* Problem description:
Extract each line below that contains the string "minimap". Case counts, so a line with only a differently capitalized form does not qualify.

* Task material:
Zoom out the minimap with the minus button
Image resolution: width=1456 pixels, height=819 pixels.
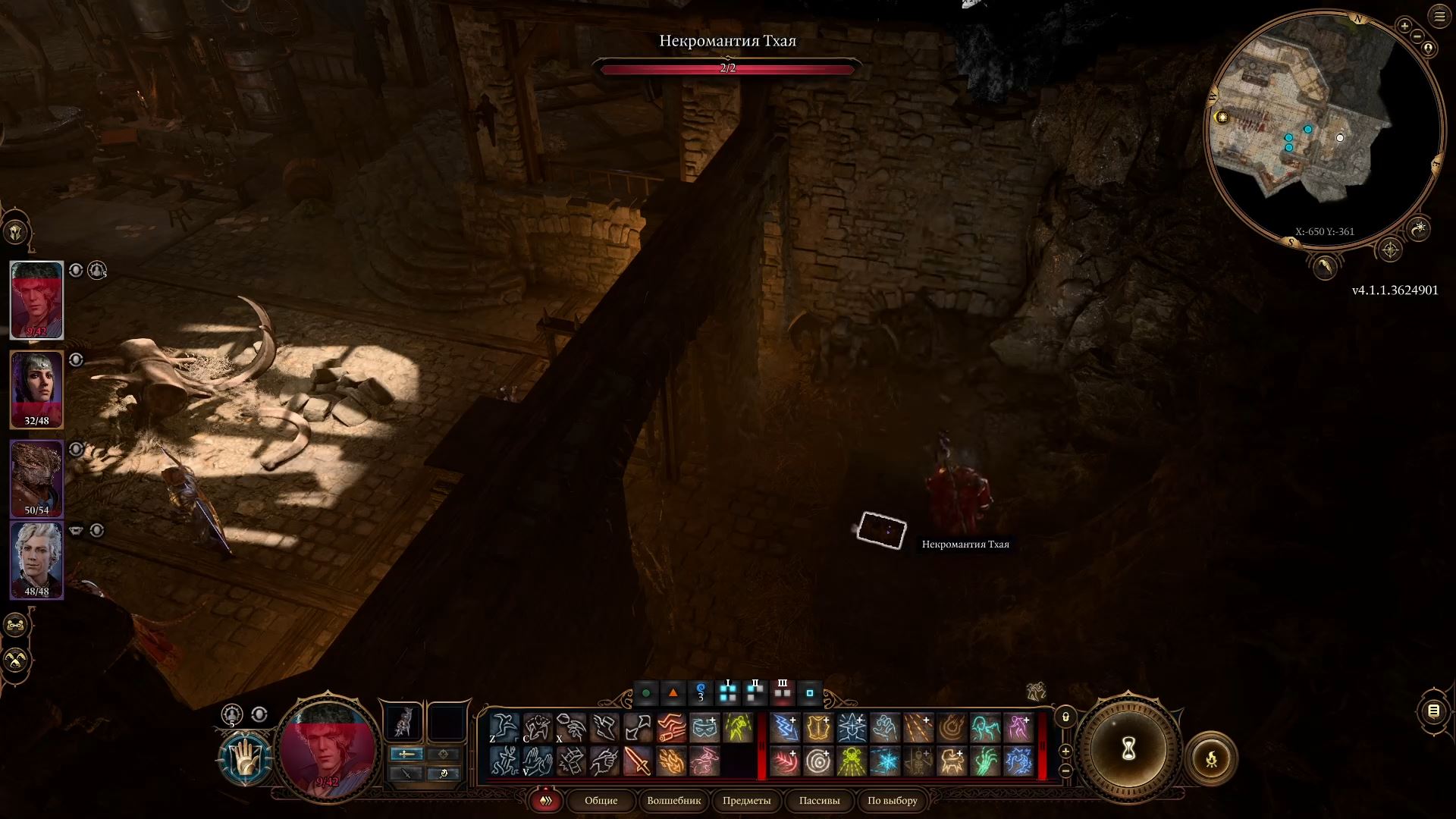1417,35
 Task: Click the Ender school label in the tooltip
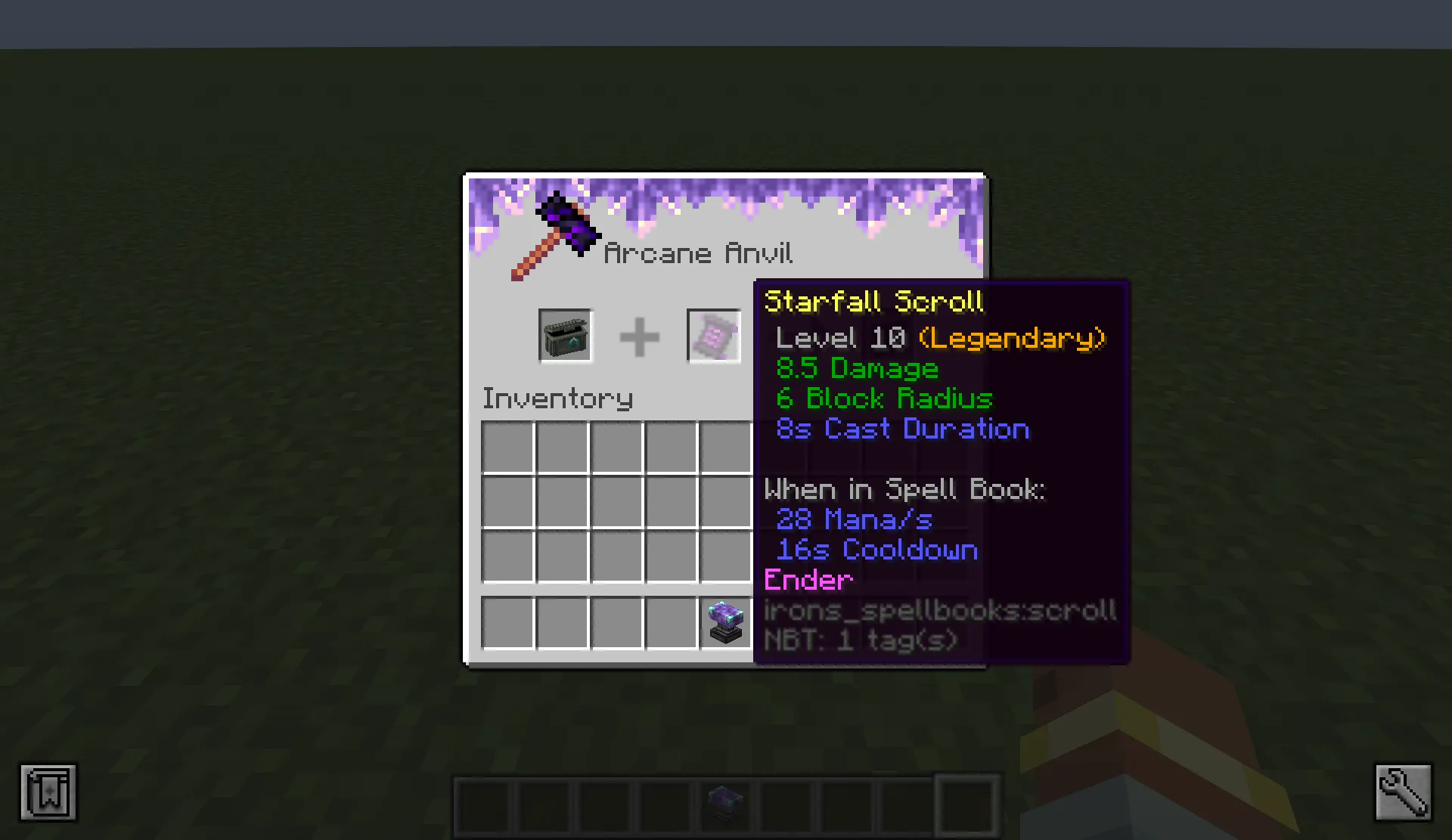806,580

* Result below:
Zoom out the minimap with the minus button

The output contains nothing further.